Oceanit was contracted by the Maui County Department of Public Works to bring Kahana Nui Reservoir up to present-day dam safety standards. Currently, the Kahana Nui Dam falls under high hazard classification.
Historically, dams and reservoirs in Hawaii were predominately developed by the agriculture industry in the early 1900s. Today, dams and reservoirs continue to be used by the agriculture industry, in addition to providing flood control and serving other purposes.
At Kahana Nui, a 50-feet (15 m) high earthen dam – with emergency spillway – was built upstream from Honoapiʻilani Highway to manage water from high flow storm events. Flow is held in the basin until it reaches the height of the principle spillway.
Spillway structures must be able to safely pass the peak Probable Maximum Precipitation (PMP) event inflows while maintaining a minimum of 2-ft freeboard at the dam crest. In hydrologic and hydraulic modeling run by Oceanit, the Kahana Nui dam was shown to overtop during a PMP storm event.

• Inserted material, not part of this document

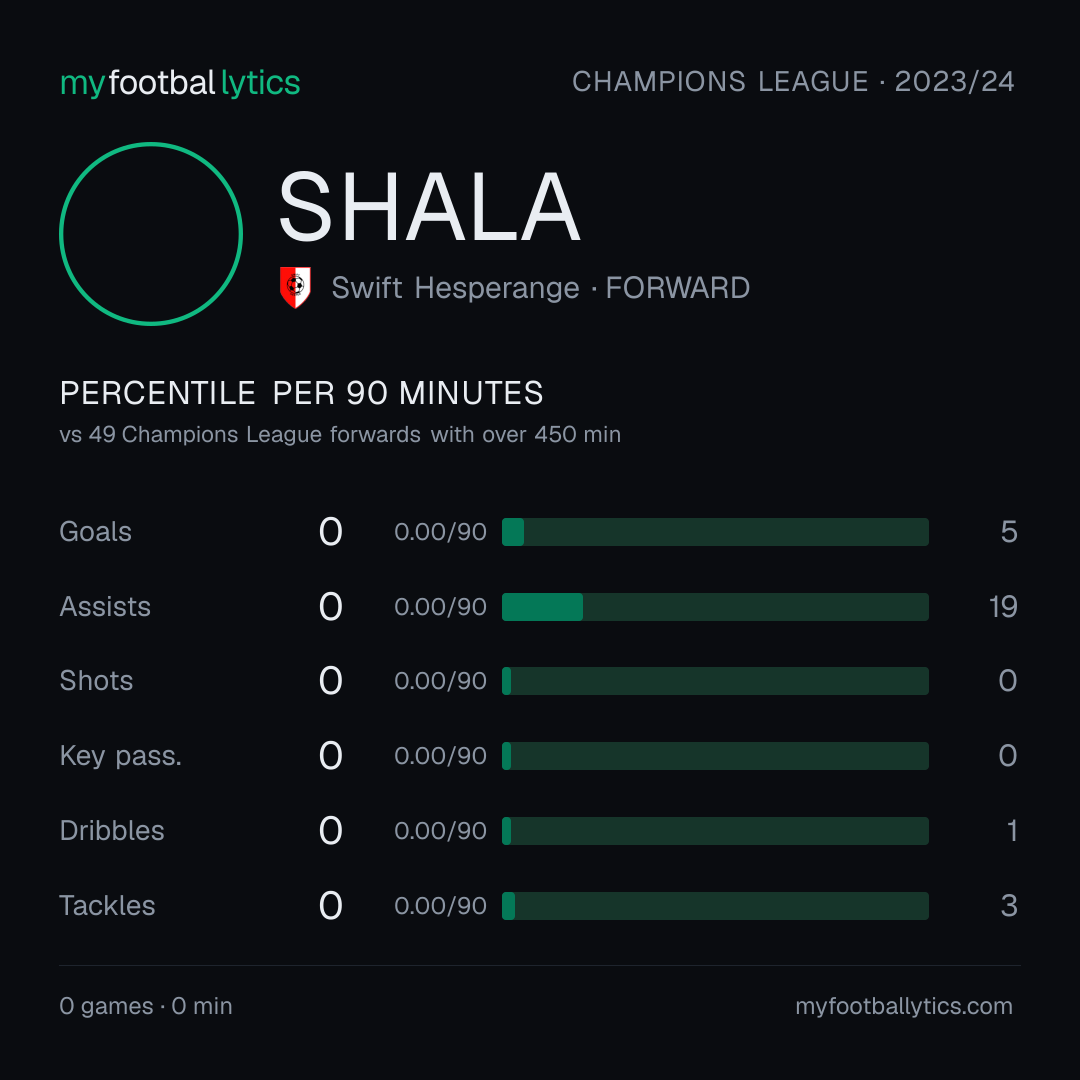The height and width of the screenshot is (1080, 1080).
Task: Click the Assists percentile value 19
Action: [1003, 607]
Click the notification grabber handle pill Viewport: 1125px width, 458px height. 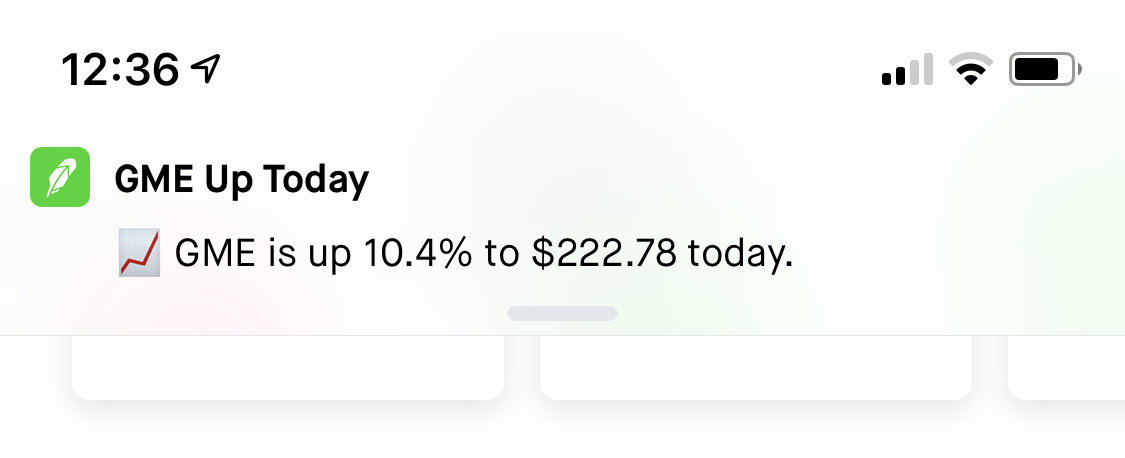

One main project objective is to provide adequate spillway capacity to pass inflow from a Probable Maximum Precipitation (PMP) Event in the watershed.
Oceanit investigated two dam improvement alternatives to meet dam safety requirements and prevent dam overtopping: 1) Elevating the dam crest by adding a “parapet” wall on top of the dam; and 2) Lowering the crest elevation of the secondary spillway.
Both alternatives prevented dam overtopping and maintained a minimum of 2-ft freeboard at the dam crest. Oceanit examined the downstream effects of both alternatives, comparing downstream flooding under each alternative to the existing condition for a PMP storm event.
Oceanit is investigating possible solutions to resolving dam deficiencies that have less impact on maintenance staff including possibly installing a parapet wall on a concrete cap placed atop the existing dam wall.
Work with Maui County continues, including work to improve low flow discharge intake and controls at the primary spillway and construction of an earthen berm spanning the middle of the reservoir basin. With the evolving challenges of climate change, flood control and dam engineering will be a critical need in the future as extraordinary storm events become more frequent.